Sounds of running water and the early morning flight of wasps filled the air. A mob of grasshoppers came down to drink, the slanting light of the early sun gleaming on their angular bodies. Dilke aimed his first shot at the middle of the nearest hopper. The bolt went with good velocity but hit the creature low in the body, it glanced off the smooth plating and plunged into the shallow stream throwing up a spray of water. The insect was startled by the blow and it sprang into the air and vanished. Dilke’s second shot was better, but though it hit a hopper squarely on the thorax it failed to penetrate. The creature was knocked sideways and almost fell, then it left its companions by the stream and stood sulkily alone. The wooden bolts were too light and Henry suggested that panel pins cut to length might be more effective.
A caterpillar humped its way along a leaf above the stream. Dilke shot a bolt at the soft-skinned creature which passed clean through its body; its movements stopped and it rolled slowly down the curved surface of the leaf, its brilliant green back and pale-green belly flashing as it rolled. It fell into the shadows in a shower of water. Then, to their astonishment, it righted itself and started its undulating journey again—a little more slowly, but otherwise unchanged. They were not the only observers of the caterpillar: a hunting wasp which had come to drink on the other side of the stream suddenly took a dozen running steps, flew off low over the water and with a noise like a buzz-saw mounted the caterpillar. Its legs clutched the bolster-like shape, the tip of its abdomen was raised high then brought flashing down, plunging its sting into the soft body. It withdrew the sting, spurting amber venom, and plunged it in twice more, the caterpillar rolled convulsively each time then lay still. The wasp retained its hold and with a blur of wings which rippled the surface of the stream it rose with its victim and lurched slowly and laboriously into the air.
Henry was the first to speak. “By God! that’s it, Mathew. That’s the answer. Even if we penetrate these creatures many of them will be unharmed by a simple bolt. We must do it like that…” and he pointed to where the wasp disappeared among the honeysuckle leaves. They reconsidered the whole problem. Clearly they couldn’t use wasp stings but they could make their own; and instead of wasp venom they could use poison from the jungle of nettles which grew against the hut side.
They returned to the spare-parts depot in the old spider’s web and raked out dozens of tubes, the remains of insects’ legs, which they carried to the edge of the stream. They stuck the ends into soft yellow clay and laid them in the sun to let the plugs harden, sealing one end. Then they climbed on to a nettle leaf and filled the tubes; Dilke struck the tips of the stings with the back of his heavy machete and the brittle glass-like spears snapped at the base. Henry carefully decanted the liquid into the hollow tubes and plugged the ends with clay. They sat on the leaf and waited for their first victim to come to the water.

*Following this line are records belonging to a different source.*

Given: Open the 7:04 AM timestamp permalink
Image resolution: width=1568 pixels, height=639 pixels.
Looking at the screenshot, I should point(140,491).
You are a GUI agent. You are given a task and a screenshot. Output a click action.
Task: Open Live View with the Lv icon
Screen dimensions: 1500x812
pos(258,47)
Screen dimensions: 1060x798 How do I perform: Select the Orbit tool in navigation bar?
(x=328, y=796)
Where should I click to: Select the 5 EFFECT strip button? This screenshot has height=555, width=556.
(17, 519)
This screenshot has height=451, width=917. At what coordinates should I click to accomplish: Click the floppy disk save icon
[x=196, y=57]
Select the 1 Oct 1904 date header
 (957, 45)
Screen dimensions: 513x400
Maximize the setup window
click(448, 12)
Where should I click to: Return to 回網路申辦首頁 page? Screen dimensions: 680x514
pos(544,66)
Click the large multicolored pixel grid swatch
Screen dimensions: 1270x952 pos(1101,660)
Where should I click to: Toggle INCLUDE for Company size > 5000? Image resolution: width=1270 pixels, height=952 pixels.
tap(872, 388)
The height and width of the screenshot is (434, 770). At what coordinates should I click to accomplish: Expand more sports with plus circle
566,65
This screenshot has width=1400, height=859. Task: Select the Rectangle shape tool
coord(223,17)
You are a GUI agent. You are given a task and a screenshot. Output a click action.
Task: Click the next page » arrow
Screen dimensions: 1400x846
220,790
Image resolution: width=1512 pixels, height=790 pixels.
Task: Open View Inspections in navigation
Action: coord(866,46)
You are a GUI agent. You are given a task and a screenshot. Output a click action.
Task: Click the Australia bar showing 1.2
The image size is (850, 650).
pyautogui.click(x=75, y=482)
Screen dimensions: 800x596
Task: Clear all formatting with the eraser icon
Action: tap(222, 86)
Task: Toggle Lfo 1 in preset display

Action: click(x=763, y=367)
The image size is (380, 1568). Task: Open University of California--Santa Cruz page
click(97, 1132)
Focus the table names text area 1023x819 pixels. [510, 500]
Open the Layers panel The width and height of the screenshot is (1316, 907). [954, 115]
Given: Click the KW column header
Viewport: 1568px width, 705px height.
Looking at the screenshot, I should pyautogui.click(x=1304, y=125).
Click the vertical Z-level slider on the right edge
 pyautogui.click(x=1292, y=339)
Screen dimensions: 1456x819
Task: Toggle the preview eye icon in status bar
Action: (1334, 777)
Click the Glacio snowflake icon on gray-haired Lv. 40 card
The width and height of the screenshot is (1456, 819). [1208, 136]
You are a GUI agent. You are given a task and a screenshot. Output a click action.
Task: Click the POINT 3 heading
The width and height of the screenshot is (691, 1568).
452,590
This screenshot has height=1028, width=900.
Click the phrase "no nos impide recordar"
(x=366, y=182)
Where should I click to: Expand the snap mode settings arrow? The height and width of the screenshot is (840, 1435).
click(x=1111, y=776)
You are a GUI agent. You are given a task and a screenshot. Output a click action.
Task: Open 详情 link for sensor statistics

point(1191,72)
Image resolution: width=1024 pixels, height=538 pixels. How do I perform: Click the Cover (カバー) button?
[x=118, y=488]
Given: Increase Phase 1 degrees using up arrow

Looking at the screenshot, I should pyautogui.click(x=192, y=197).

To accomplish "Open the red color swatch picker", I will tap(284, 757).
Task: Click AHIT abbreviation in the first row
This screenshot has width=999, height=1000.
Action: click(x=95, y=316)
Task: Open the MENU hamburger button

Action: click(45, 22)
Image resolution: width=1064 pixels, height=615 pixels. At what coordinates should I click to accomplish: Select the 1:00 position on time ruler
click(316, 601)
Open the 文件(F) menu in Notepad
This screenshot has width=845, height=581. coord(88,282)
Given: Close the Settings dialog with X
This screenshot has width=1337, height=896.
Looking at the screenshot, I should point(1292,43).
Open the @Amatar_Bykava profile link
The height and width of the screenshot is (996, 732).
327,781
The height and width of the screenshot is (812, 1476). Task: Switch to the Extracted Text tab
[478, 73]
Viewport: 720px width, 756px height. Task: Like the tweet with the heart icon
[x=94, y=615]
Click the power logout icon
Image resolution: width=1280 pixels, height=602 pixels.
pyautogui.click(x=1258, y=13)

A dung beetle abandoned its huge load to drink. The poisoned bolt was wonderfully effective. The weight of the liquid poison gave it extra penetrating power and the insect was killed or paralysed almost instantly. It was a convincing test case, for the beetle was heavily armoured. They took turns to shoot at a mixed mob of hoppers and aphids. Their shooting was erratic because not all the tubes were straight and some of the bolts swerved in flight.
Ironically, one of their victims was a hunting wasp; it came to the same watering-place as the wasp which had inspired Henry. It took a little time to die, its erratic buzzing and spinning as it floated downstream frightening away the more timid insects.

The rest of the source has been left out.